Valentino, inno a Roma

Pepli classici, cappotti che riproducono intarsi di broccato, gioielli ispirati al Satyricon. Una dichiarazione d'amore alla città eterna, casa della maison.

Haute Couture Fall/Winter 2015/16: Valentino

Velluto nero, oro, un tocco di regale rosso: l’alta moda di Valentino è sobria e insieme sensuale, sacrale, castigata e provocante, come la classicità di Roma, come il suo medioevo e il suo rinascimento, come la romanità pontificia. Ed è questo che la sfilata della haute couture Valentino ha voluto offrire a oltre 700 ospiti venuti da tutto il mondo per l’evento. Il fulcro è  davanti a Palazzo Mignanelli, sede della maison, accanto alla scalinata di Piazza di Spagna: la passerella è stata realizzata come una passeggiata archeologica stilizzata in uno scenario dove sono stati simbolicamente ricreati perfino i pini di Roma. «Sfilare qui  è fortemente simbolico, ci ha indotto a soffermarci sui temi che hanno sempre caratterizzato le nostre collezioni, la romanità e la couture come cultura» dicono i due creativi Maria Grazia Chiuri e Pier Paolo Piccioli.

UN DISCORSO SU ROMA
Nelle 59 uscite sfila il senso sacro e anche l’aspetto più dark e misterioso della capitale.
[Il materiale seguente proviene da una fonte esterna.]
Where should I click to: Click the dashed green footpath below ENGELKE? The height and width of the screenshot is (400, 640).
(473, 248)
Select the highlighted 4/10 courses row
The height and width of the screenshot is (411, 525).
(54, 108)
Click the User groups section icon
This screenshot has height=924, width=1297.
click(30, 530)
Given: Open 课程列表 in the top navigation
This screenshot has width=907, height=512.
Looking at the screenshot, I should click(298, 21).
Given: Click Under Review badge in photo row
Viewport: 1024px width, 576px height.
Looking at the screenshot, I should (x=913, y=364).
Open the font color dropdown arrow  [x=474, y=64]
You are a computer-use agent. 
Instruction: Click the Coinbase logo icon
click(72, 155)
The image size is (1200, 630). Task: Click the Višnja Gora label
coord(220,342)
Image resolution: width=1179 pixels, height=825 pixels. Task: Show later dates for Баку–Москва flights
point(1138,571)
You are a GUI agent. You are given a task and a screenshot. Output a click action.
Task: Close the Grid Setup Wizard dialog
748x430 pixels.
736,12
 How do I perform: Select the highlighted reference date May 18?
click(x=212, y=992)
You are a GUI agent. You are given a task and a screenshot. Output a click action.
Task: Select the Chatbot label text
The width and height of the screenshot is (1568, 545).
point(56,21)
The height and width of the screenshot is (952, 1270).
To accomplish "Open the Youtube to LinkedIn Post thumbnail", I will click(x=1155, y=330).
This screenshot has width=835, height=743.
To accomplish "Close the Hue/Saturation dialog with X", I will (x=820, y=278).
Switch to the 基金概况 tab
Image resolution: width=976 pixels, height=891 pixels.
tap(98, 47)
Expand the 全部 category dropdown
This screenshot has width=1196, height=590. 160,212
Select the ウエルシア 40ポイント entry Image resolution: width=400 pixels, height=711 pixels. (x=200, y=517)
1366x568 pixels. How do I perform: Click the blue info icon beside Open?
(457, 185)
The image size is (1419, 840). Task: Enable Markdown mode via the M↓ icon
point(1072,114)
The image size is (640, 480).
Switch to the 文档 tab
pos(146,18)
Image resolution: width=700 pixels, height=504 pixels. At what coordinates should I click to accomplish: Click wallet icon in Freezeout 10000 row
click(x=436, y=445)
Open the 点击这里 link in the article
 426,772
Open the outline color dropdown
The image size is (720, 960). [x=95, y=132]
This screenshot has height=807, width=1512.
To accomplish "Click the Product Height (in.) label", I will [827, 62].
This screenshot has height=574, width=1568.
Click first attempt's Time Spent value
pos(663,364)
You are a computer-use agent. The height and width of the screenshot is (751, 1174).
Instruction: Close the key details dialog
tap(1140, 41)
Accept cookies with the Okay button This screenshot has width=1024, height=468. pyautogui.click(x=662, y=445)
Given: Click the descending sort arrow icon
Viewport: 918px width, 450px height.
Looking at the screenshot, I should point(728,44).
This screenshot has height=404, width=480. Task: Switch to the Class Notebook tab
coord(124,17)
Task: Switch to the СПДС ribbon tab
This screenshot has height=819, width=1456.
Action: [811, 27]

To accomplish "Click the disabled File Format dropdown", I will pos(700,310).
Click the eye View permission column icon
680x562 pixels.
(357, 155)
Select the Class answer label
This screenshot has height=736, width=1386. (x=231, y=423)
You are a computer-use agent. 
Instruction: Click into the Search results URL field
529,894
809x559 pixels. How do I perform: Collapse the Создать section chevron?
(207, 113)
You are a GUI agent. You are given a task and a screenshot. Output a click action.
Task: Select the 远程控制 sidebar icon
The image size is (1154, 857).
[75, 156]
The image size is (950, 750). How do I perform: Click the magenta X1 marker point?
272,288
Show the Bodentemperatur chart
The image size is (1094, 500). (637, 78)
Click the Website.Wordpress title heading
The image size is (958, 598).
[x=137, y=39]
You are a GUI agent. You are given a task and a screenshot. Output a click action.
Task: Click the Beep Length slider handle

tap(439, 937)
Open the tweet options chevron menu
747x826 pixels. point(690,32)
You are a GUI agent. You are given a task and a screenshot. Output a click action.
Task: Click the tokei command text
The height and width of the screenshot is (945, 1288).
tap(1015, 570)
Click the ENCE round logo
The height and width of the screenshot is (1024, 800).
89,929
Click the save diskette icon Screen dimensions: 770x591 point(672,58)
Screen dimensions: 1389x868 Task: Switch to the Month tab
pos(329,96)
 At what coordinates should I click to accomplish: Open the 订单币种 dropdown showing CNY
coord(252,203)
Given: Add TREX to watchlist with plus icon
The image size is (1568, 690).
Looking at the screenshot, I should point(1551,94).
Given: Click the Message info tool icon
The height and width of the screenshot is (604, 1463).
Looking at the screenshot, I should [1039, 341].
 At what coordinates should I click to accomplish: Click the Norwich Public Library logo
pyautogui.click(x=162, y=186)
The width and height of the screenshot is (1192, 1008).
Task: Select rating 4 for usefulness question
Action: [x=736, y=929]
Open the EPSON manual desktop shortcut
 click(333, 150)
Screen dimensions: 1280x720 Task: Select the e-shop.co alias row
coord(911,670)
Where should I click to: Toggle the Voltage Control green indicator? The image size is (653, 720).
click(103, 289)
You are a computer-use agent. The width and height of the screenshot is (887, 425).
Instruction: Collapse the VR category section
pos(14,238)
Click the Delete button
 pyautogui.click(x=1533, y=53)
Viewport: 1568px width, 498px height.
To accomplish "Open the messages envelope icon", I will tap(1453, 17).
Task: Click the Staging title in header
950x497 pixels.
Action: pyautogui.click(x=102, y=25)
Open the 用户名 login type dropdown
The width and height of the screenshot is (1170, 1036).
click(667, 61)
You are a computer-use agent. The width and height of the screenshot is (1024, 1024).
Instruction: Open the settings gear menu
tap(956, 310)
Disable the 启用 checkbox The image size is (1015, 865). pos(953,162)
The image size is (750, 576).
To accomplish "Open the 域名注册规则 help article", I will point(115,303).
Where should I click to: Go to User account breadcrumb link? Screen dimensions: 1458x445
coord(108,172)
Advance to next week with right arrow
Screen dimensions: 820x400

Sontuose cappe di lana e velluto che riproducono le arcate del Colosseo, un lungo cappotto di intarsi in broccato che sembra un pavimento cosmatesco, abiti drappeggiati come pepli, il paletot in lana double con le pieghe arricciate a raggiera sulla schiena, e quello con gli alamari di tono militare realizzati dagli artigiani specializzati negli arredi sacri.I gioielli sono ispirati al Satyricon e realizzati dall’orafo scultore Alessandro Gaggio. Alla fine tutti in piedi ad applaudire, la figlia dello sceicco del Qatar, proprietario della maison, Valentino Garavani,  Tilda Swinton, Gwyneth Paltrow, il cantante Mika, Luca Zingaretti e Luisa Ranieri, Alessandra Mastronardi, Alba Rorhwacher e Ambra Angiolini. E anche gli anonimi romani che hanno avuto la fortuna di poter guardare lo spettacolo dalla finestra.